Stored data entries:
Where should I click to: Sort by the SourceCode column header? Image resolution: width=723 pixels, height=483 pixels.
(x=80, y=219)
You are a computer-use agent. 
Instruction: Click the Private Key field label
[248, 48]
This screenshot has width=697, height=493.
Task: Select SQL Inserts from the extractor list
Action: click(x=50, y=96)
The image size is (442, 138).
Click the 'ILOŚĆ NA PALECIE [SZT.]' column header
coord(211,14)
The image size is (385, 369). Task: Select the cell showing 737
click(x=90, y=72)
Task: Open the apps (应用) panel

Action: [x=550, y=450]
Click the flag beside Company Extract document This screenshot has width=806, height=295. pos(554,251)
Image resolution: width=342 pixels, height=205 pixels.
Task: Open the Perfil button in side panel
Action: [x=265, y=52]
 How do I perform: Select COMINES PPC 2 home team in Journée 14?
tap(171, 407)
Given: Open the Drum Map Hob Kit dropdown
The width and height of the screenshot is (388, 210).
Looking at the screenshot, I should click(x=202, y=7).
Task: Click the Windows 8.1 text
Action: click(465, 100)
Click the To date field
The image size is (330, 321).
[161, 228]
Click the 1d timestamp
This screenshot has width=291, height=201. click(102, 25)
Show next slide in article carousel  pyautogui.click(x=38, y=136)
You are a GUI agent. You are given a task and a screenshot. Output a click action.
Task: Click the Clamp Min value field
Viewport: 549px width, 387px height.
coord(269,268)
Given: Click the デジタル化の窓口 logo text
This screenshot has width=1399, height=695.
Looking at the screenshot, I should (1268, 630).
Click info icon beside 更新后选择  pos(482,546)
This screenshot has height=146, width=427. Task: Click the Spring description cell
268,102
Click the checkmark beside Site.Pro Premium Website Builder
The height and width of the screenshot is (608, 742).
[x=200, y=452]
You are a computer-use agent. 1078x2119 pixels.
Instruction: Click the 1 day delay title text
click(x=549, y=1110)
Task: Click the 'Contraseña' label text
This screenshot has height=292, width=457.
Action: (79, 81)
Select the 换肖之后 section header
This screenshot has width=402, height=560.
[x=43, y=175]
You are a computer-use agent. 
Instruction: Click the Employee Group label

Work instruction - Transcribe each entry verbatim, leaving none out.

Solution to the problem -
Where should I click to: Sort by the SourceCode column header? Image resolution: width=723 pixels, height=483 pixels.
(x=80, y=219)
You are a computer-use agent. 
Instruction: Click the Private Key field label
[248, 48]
This screenshot has width=697, height=493.
Task: Select SQL Inserts from the extractor list
Action: click(x=50, y=96)
The image size is (442, 138).
Click the 'ILOŚĆ NA PALECIE [SZT.]' column header
coord(211,14)
The image size is (385, 369). Task: Select the cell showing 737
click(x=90, y=72)
Task: Open the apps (应用) panel

Action: [x=550, y=450]
Click the flag beside Company Extract document This screenshot has width=806, height=295. pos(554,251)
Image resolution: width=342 pixels, height=205 pixels.
Task: Open the Perfil button in side panel
Action: [x=265, y=52]
 How do I perform: Select COMINES PPC 2 home team in Journée 14?
tap(171, 407)
Given: Open the Drum Map Hob Kit dropdown
The width and height of the screenshot is (388, 210).
Looking at the screenshot, I should click(x=202, y=7).
Task: Click the Windows 8.1 text
Action: click(465, 100)
Click the To date field
The image size is (330, 321).
[161, 228]
Click the 1d timestamp
This screenshot has width=291, height=201. click(102, 25)
Show next slide in article carousel  pyautogui.click(x=38, y=136)
You are a GUI agent. You are given a task and a screenshot. Output a click action.
Task: Click the Clamp Min value field
Viewport: 549px width, 387px height.
coord(269,268)
Given: Click the デジタル化の窓口 logo text
This screenshot has width=1399, height=695.
Looking at the screenshot, I should (1268, 630).
Click info icon beside 更新后选择  pos(482,546)
This screenshot has height=146, width=427. Task: Click the Spring description cell
268,102
Click the checkmark beside Site.Pro Premium Website Builder
The height and width of the screenshot is (608, 742).
[x=200, y=452]
You are a computer-use agent. 1078x2119 pixels.
Instruction: Click the 1 day delay title text
click(x=549, y=1110)
Task: Click the 'Contraseña' label text
This screenshot has height=292, width=457.
Action: (79, 81)
Select the 换肖之后 section header
This screenshot has width=402, height=560.
[x=43, y=175]
You are a computer-use agent. 
Instruction: Click the Employee Group label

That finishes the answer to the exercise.